The installation of the currency came in the wake of dwindling France’s economy after World War II. It was a system to help France and its African colonies recover.
To this day, 14 Francophone African countries in West and Central Africa, excluding Guinea, which rejected everything French and currently has its own currency, use the CFA. They are Benin, Burkina Faso, Ivory Coast, Guinea-Bissau, Mali, Niger, Senegal, Togo and Cameroon, under West African Economic and Monetary Union (WAEMU) and the Central African Republic, Chad, Congo, Equatorial Guinea and Gabon under Communauté Economique et Monétaire de l’Afrique Centrale (CEMAC).
This homogenous monetary system has four main pillars: a standard exchange rate with the Euro; a guarantee of unlimited convertibility of CFA francs into euros; a centralisation of foreign exchange reserves; and a principle of free capital transfer within the franc zone.

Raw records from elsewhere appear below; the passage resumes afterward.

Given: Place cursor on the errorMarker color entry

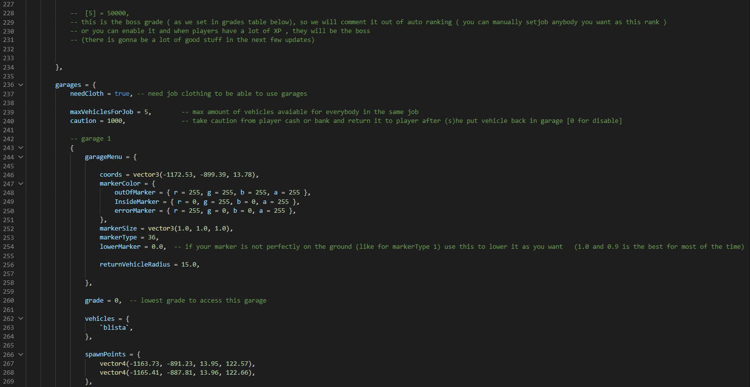Looking at the screenshot, I should point(205,211).
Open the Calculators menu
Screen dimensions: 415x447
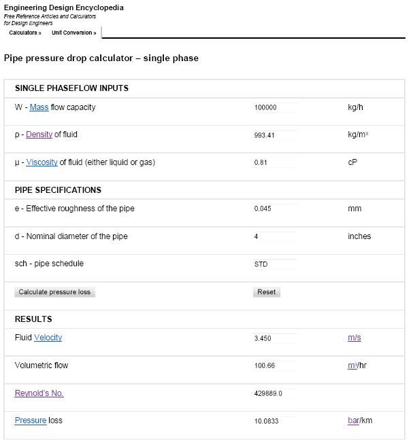pyautogui.click(x=24, y=33)
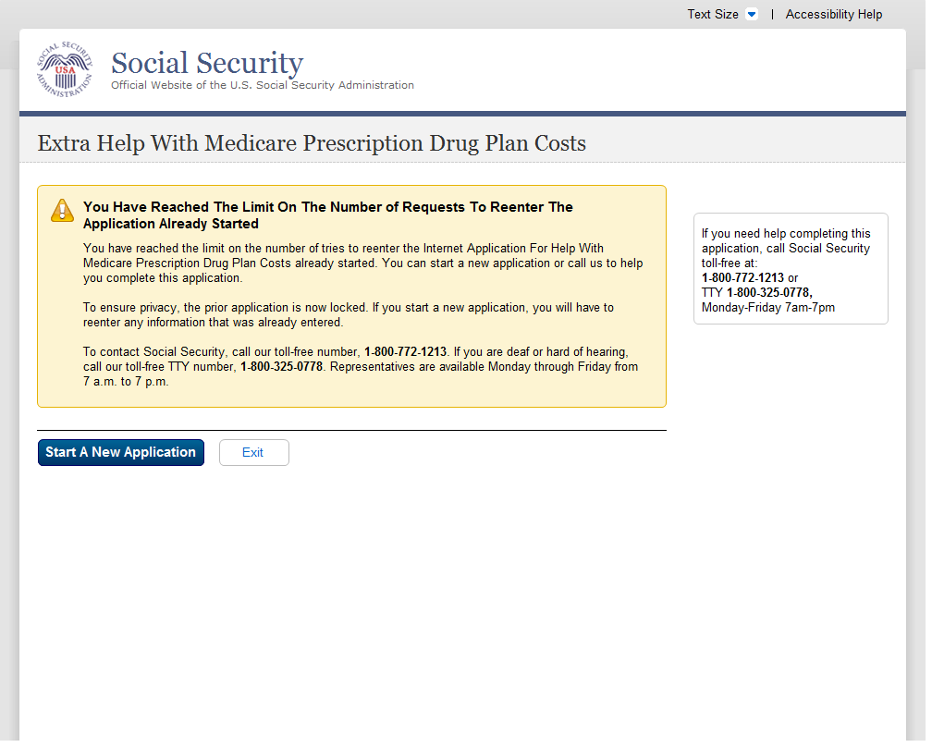Click the Text Size label

tap(712, 15)
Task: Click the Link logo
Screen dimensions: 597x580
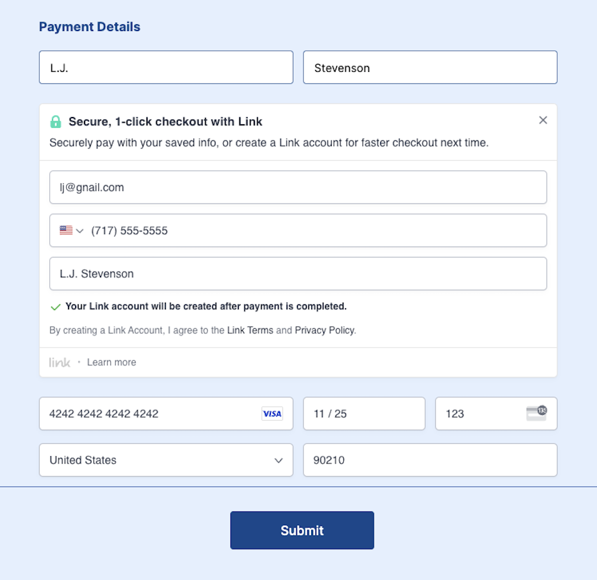Action: [60, 362]
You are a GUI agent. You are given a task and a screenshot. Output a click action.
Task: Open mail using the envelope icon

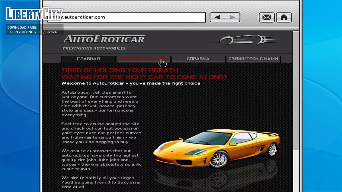coord(266,17)
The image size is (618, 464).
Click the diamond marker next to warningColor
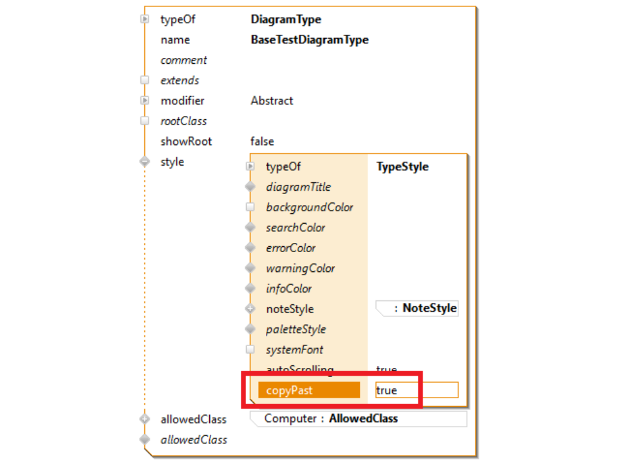click(x=250, y=268)
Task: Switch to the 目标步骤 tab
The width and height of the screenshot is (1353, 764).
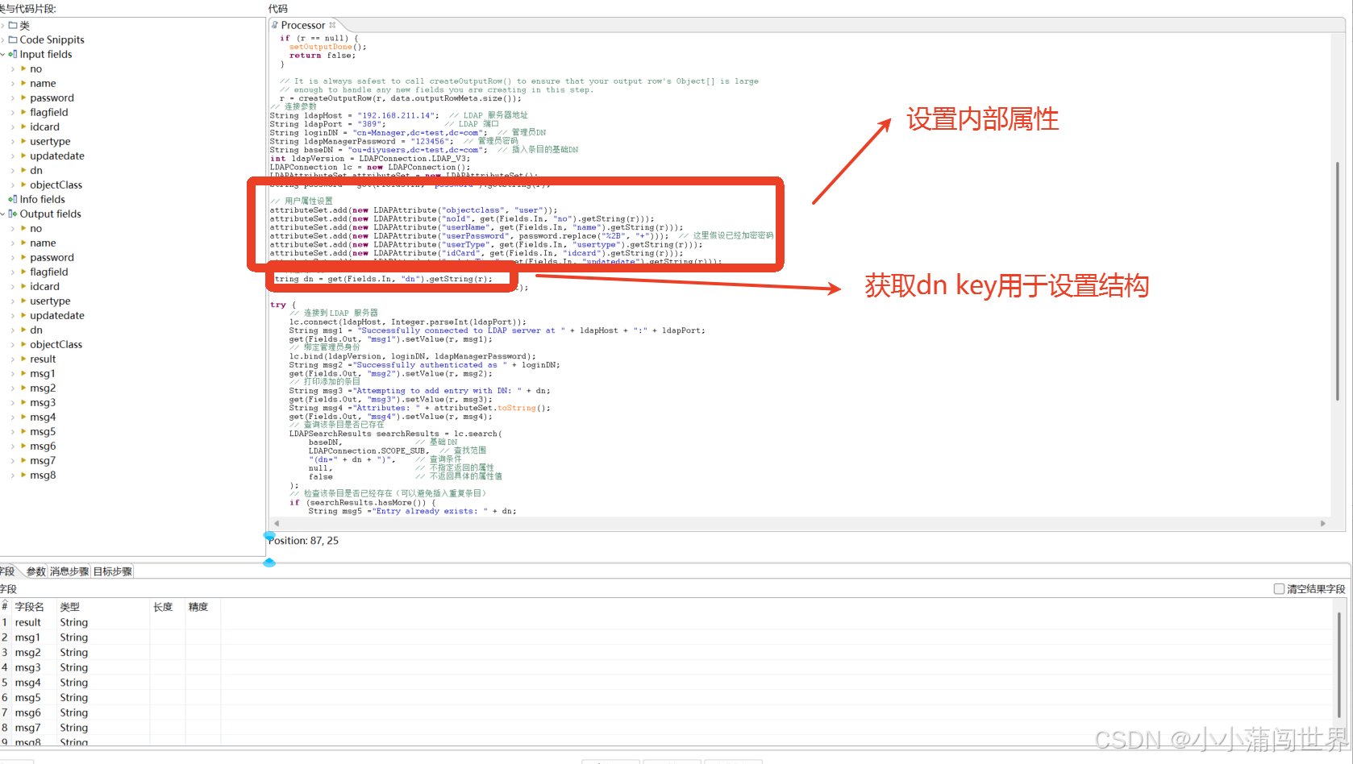Action: [x=111, y=571]
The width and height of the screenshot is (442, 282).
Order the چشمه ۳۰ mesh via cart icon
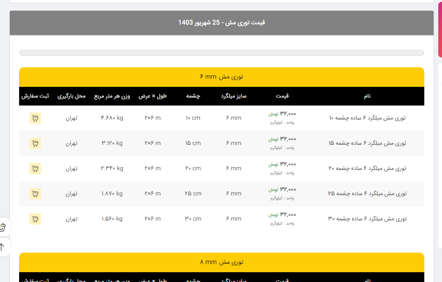tap(35, 219)
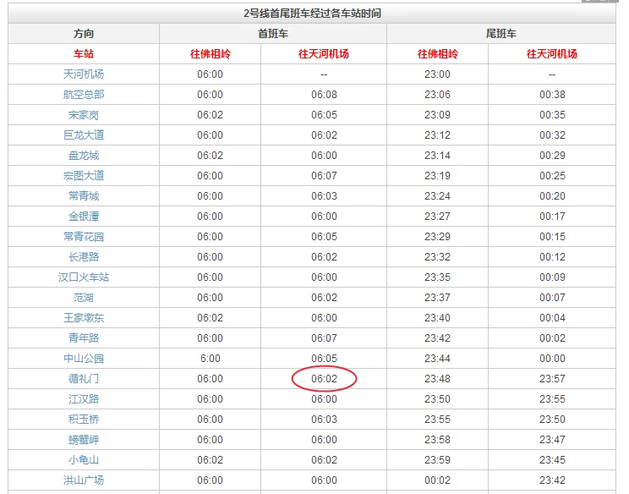Click the 金银潭 station link
629x494 pixels.
pos(84,217)
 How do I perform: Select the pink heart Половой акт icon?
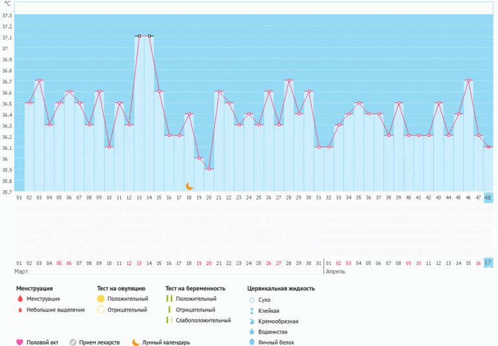pos(19,342)
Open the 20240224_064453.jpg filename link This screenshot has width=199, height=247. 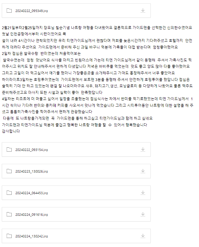(x=32, y=193)
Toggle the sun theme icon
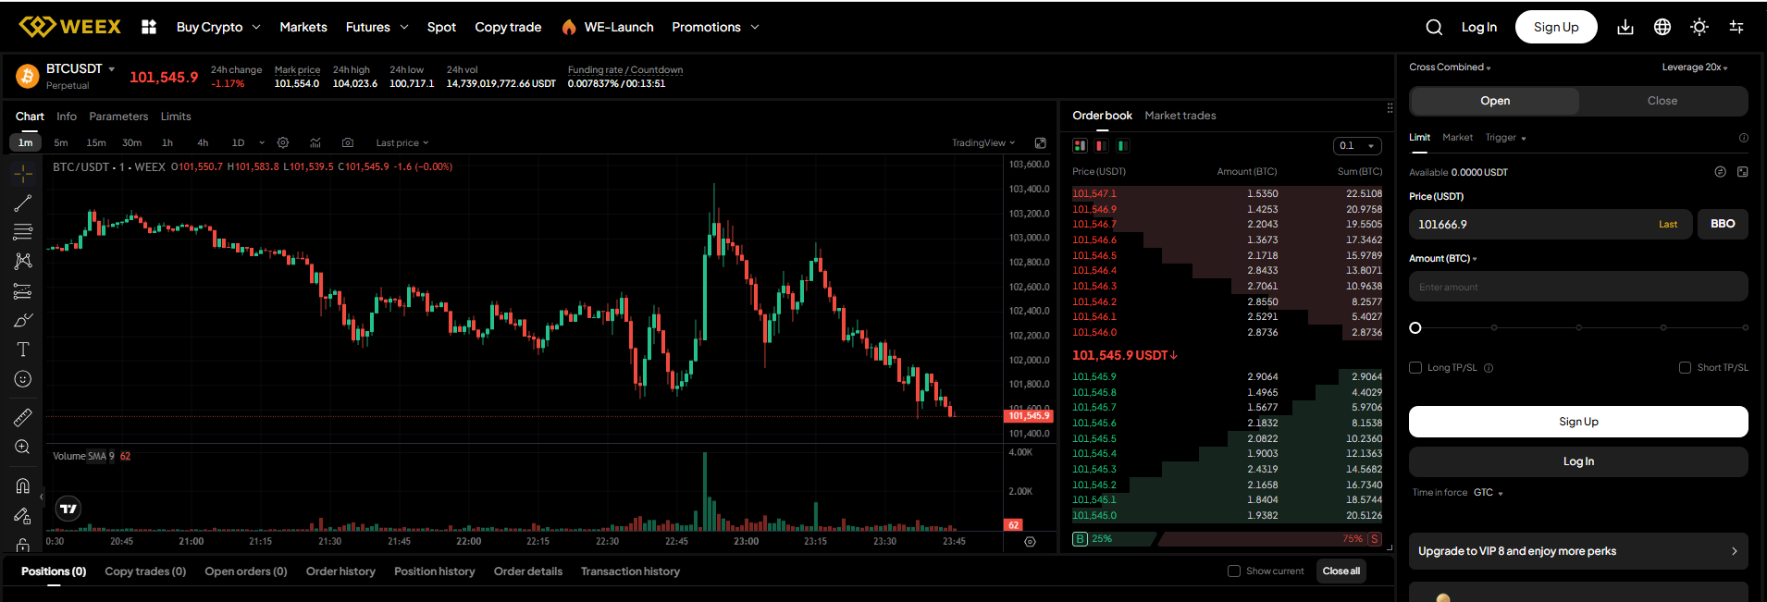The image size is (1767, 602). point(1699,28)
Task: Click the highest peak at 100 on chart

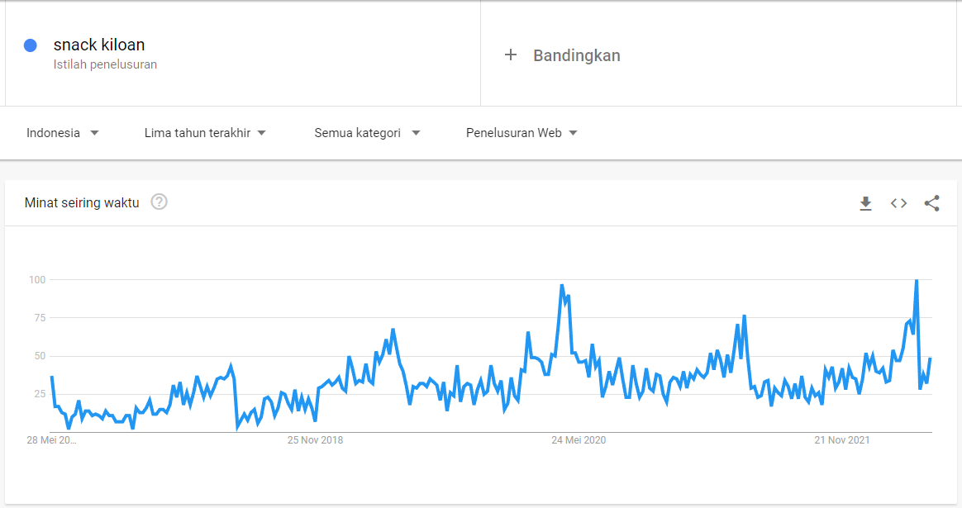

These pillars have brought about a lot of complaints from African countries, one of which is the inability of these countries to control their own currency. Not only are these countries unable to adjust the money according to their needs but also cannot access other foreign exchange markets.
The guarantee of unlimited convertibility into Euros also has a downside: that in most places the Euro is the only currency available for exchange to the CFA. franc The CFA Franc is not as popular as the Euro and this fact locks it out of quite a number of forex markets, placing African users at a disadvantage. The two versions of the CFA are also not interchangeable within the two African blocs despite having the same value (currently at 655.957 CFA Franc to 1 euro).
The argument that the CFA franc is a way of maintaining economic stability in the Franc zone has also been criticised as it does not look into the effects including slow economic growth and low employment rates. Further, it does not prevent some of Francophone cities from being the most expensive in the world.
The CFA franc has also been considered an obstacle to exports and encouraging imports, an imbalance that benefits France and Eurozone economies. This also implies that trade in these countries has largely been with France and Europe as compared to their counterparts.
Additionally, the CFA countries need to maintain a billion dollar balance in France in the centralised exchange reserve. Currently, the obligatory reserve held is USD 20 billion (17 billion euros) for each country. Additionally, the countries pay a small percentage of interest to France for managing the reserve. Fifty per cent of these reserves has been held by the French Ministry of Finance.
The USD 2o billion reserve exceeds the GDP of some countries with reserves in France.
Following years of CFA franc use, citizens in the Franc zone took to the streets in 2017 to demand the governments do away with the legal tender and install local currencies. They complained that the currency limited development and kept the locals in poverty.
The protests came in the heel of the burning of a 5000 CFA note by Senegalese activist, Kemi Seba, who referred to the currency as “an economic and political scandal of the colonial establishment which is killing our people.”
Songs have also been made to call for the abolishment of the CFA by musicians who are political activists.
Another activist, Gius Sagna also said that the abolition of the currency symbolises the stepping away from neo-colonial France. He called for the management of the currency, in whatever form or name, by African states instead of France.
Another critic of the CFA is Chad’s President Idriss Deby, who, in 2015, said that it is an obstacle to the development of the member countries of the CFA zone. He had also stated that as the country is undergoing economic crisis due to falling oil prices and fight with Boko Haram, the money in the reserve could have been more useful in Chad than in France.
The call for the abolishment of the CFA has also been pushed by the increasing interests of the U.S. and China.
However, some governments in the Franc Zone prefer staying in the monetary system than leaving it. In 2017, Gabon’s prime minister, Casimir Oye Mba said that these countries decided to stay in the zone willingly because it is in their interest to do so.
France has been largely quiet over the opposition of CFA franc until 2017 when President Emmanuel Macron stated that the issue depends on the African countries using the currency.
“On this subject, don’t have a simply post-colonial or anti-imperialist approach, it wouldn’t make sense, that’s not imperialism, it’s not true. France will go along with the solution put forward by your leaders,” he told Burkina Faso students in a question-and-answer session.
He added: “If they want to change the name, I’m totally in favour of it. And if they consider that this regional stability should be scrapped altogether and they’ll be better off without it, well I think they’re the ones who decide, so I’m in favour of that.”